***** EXTRACTED DATA
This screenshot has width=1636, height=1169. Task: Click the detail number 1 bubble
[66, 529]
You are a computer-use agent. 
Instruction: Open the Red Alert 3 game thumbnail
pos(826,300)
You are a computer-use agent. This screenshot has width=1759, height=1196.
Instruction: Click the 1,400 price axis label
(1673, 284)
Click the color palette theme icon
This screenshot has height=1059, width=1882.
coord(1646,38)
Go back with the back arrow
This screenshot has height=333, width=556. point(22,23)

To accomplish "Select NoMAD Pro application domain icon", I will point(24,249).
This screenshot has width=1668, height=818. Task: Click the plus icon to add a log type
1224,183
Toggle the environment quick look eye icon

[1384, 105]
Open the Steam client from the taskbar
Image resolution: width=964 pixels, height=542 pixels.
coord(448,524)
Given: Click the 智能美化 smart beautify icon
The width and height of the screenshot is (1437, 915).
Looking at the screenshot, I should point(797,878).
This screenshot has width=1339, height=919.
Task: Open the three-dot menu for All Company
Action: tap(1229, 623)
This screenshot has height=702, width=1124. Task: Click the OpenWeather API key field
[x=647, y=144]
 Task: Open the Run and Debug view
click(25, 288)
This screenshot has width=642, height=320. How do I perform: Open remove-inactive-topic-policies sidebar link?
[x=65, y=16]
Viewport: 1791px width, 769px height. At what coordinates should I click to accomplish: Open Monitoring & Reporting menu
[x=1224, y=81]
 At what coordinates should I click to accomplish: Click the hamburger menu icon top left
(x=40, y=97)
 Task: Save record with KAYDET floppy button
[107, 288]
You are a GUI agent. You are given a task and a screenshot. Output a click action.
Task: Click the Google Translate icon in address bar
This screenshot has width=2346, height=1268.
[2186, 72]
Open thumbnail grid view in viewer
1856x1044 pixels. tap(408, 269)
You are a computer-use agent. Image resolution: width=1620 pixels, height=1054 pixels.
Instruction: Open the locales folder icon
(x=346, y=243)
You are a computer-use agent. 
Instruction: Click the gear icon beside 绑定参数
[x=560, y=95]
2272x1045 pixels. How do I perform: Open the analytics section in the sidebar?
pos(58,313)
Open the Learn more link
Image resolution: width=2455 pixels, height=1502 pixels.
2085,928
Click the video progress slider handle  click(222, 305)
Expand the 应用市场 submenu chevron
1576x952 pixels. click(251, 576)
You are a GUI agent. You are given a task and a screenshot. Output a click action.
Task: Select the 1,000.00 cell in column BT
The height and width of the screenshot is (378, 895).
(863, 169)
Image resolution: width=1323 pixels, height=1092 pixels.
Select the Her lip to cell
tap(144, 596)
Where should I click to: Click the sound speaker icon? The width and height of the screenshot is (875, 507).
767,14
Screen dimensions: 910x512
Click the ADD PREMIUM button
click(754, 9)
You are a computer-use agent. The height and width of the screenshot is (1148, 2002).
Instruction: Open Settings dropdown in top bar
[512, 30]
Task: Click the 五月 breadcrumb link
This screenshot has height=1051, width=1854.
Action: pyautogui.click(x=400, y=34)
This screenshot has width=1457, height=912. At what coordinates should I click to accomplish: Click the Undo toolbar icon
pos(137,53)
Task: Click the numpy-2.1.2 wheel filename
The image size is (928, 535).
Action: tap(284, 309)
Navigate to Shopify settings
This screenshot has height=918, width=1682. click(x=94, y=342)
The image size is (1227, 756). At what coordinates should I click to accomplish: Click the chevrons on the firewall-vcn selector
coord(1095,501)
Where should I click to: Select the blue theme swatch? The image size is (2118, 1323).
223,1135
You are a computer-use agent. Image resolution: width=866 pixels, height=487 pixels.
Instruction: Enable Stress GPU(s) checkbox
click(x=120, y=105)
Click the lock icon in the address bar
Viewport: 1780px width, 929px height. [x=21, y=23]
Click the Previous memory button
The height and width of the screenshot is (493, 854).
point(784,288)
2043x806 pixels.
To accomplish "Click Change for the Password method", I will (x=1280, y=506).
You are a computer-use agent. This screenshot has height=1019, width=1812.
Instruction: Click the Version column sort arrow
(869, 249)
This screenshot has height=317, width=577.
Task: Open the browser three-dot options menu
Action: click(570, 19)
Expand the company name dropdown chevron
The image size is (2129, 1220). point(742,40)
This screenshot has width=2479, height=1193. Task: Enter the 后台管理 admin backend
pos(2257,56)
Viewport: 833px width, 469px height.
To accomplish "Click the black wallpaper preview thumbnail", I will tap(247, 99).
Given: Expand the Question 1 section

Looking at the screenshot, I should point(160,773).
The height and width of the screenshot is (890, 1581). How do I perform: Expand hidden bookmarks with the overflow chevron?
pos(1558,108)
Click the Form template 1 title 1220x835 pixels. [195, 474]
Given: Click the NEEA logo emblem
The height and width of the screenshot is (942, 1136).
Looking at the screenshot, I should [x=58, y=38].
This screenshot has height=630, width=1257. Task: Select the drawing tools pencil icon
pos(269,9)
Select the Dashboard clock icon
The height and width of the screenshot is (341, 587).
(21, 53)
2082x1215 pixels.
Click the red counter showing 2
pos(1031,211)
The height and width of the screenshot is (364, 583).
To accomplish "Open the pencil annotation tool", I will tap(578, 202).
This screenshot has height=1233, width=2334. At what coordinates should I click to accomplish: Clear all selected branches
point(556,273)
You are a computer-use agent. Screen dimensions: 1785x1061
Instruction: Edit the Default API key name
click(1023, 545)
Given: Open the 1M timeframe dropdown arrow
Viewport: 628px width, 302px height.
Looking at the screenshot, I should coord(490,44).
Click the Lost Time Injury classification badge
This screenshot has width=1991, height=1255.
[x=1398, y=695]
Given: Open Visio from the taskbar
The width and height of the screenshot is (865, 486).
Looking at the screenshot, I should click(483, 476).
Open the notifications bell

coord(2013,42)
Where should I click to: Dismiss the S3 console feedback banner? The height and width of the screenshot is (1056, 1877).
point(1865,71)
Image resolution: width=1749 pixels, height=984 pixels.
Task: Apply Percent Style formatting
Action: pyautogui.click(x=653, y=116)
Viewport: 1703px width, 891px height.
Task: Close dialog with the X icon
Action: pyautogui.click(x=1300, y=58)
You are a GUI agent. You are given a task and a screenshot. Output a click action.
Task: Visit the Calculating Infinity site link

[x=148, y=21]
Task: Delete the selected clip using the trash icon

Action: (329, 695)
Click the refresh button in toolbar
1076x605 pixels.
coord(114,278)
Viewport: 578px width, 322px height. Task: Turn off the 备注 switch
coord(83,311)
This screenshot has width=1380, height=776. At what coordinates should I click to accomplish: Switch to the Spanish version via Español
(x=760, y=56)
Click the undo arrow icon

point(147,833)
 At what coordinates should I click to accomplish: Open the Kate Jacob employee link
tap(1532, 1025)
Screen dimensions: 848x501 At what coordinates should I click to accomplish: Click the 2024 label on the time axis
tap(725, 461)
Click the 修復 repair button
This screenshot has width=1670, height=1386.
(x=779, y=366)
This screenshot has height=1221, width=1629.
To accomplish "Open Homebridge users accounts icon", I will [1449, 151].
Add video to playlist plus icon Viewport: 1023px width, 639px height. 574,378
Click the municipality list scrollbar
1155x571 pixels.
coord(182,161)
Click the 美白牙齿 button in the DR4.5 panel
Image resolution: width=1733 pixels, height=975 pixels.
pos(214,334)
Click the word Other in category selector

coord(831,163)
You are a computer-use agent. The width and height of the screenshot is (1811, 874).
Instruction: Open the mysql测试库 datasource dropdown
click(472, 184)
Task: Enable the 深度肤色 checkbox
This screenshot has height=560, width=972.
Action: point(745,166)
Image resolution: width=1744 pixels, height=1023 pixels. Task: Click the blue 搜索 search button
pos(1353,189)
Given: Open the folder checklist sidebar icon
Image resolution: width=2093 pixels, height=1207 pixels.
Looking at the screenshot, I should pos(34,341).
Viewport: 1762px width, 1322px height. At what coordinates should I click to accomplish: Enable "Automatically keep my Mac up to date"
**********
**DIRECTIONS:** State how many lines of the listing above hold the word "will", with nothing but the number.

**THE COMPLETED TASK:** 5